• [Set problem]:
Convert the entries from the line containing "Task: Click the print icon in article toolbar" up to and including the last line of the entries into a numbered list, leaving out blank lines.

• [Exercise materials]:
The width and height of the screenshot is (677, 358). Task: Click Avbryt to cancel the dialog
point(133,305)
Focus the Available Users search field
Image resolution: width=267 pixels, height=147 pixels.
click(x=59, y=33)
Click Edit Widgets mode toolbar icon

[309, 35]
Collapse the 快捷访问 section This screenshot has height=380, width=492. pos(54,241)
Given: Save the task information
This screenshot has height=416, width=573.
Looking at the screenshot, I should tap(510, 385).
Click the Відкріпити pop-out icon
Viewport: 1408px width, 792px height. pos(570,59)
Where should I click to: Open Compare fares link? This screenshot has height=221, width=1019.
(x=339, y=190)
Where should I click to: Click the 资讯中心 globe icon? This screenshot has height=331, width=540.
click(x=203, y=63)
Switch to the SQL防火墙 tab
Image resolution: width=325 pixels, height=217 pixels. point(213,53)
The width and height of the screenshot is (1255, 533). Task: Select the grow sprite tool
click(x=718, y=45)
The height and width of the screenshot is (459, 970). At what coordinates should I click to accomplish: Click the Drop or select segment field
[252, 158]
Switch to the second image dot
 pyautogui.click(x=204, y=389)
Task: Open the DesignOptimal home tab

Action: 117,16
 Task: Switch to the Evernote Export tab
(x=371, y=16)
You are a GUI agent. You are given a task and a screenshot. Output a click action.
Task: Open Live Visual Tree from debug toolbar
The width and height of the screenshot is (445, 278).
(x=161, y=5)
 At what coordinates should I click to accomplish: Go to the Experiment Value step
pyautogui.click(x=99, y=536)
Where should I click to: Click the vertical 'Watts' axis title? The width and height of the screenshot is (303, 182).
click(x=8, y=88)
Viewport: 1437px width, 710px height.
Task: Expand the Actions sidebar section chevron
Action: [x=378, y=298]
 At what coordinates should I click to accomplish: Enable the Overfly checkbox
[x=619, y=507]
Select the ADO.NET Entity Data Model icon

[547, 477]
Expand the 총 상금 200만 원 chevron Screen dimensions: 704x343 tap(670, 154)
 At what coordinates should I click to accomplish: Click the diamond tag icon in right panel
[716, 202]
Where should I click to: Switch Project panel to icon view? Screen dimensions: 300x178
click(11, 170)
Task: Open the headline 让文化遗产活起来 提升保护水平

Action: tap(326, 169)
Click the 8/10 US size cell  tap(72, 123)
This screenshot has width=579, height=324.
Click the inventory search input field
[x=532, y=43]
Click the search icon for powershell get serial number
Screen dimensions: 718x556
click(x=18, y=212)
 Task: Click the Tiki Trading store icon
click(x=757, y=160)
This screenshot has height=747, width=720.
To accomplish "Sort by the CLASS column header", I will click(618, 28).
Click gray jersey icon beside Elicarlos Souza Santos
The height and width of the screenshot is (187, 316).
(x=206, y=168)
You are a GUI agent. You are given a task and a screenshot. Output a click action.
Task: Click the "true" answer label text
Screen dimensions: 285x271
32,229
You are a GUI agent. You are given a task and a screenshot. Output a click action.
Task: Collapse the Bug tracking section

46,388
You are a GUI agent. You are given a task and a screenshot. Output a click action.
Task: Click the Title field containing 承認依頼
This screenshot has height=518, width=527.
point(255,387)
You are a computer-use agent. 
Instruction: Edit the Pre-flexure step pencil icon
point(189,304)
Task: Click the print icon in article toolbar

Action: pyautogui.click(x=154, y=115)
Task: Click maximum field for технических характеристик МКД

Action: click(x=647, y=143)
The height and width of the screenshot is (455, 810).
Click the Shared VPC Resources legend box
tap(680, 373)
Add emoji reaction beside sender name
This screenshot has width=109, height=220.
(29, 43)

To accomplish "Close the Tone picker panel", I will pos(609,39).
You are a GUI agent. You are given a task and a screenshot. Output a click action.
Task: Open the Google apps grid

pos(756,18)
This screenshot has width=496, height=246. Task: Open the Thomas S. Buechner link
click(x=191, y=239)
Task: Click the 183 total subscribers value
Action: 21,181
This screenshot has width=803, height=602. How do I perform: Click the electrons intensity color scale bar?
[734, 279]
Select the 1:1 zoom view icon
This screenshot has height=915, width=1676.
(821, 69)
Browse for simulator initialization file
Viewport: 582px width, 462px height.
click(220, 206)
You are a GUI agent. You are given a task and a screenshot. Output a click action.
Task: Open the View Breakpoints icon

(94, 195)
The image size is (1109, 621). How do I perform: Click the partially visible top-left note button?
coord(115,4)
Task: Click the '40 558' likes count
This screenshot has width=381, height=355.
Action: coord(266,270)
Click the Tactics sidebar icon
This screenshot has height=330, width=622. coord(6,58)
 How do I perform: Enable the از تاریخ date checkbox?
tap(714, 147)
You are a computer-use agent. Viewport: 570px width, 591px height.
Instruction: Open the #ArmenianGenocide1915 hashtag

• [Written solution]:
1. Task: Click the print icon in article toolbar
2. Action: pyautogui.click(x=154, y=115)
3. Task: Click maximum field for технических характеристик МКД
4. Action: click(x=647, y=143)
5. The height and width of the screenshot is (455, 810).
6. Click the Shared VPC Resources legend box
7. tap(680, 373)
8. Add emoji reaction beside sender name
9. This screenshot has width=109, height=220.
10. (29, 43)
11. To accomplish "Close the Tone picker panel", I will pos(609,39).
12. You are a GUI agent. You are given a task and a screenshot. Output a click action.
13. Task: Open the Google apps grid
14. pos(756,18)
15. This screenshot has width=496, height=246. Task: Open the Thomas S. Buechner link
16. click(x=191, y=239)
17. Task: Click the 183 total subscribers value
18. Action: 21,181
19. This screenshot has width=803, height=602. How do I perform: Click the electrons intensity color scale bar?
20. [734, 279]
21. Select the 1:1 zoom view icon
22. This screenshot has height=915, width=1676.
23. (821, 69)
24. Browse for simulator initialization file
25. Viewport: 582px width, 462px height.
26. click(220, 206)
27. You are a GUI agent. You are given a task and a screenshot. Output a click action.
28. Task: Open the View Breakpoints icon
29. (94, 195)
30. The image size is (1109, 621). How do I perform: Click the partially visible top-left note button?
31. coord(115,4)
32. Task: Click the '40 558' likes count
33. This screenshot has width=381, height=355.
34. Action: coord(266,270)
35. Click the Tactics sidebar icon
36. This screenshot has height=330, width=622. coord(6,58)
37.  How do I perform: Enable the از تاریخ date checkbox?
38. tap(714, 147)
39. You are a computer-use agent. Viewport: 570px width, 591px height.
40. Instruction: Open the #ArmenianGenocide1915 hashtag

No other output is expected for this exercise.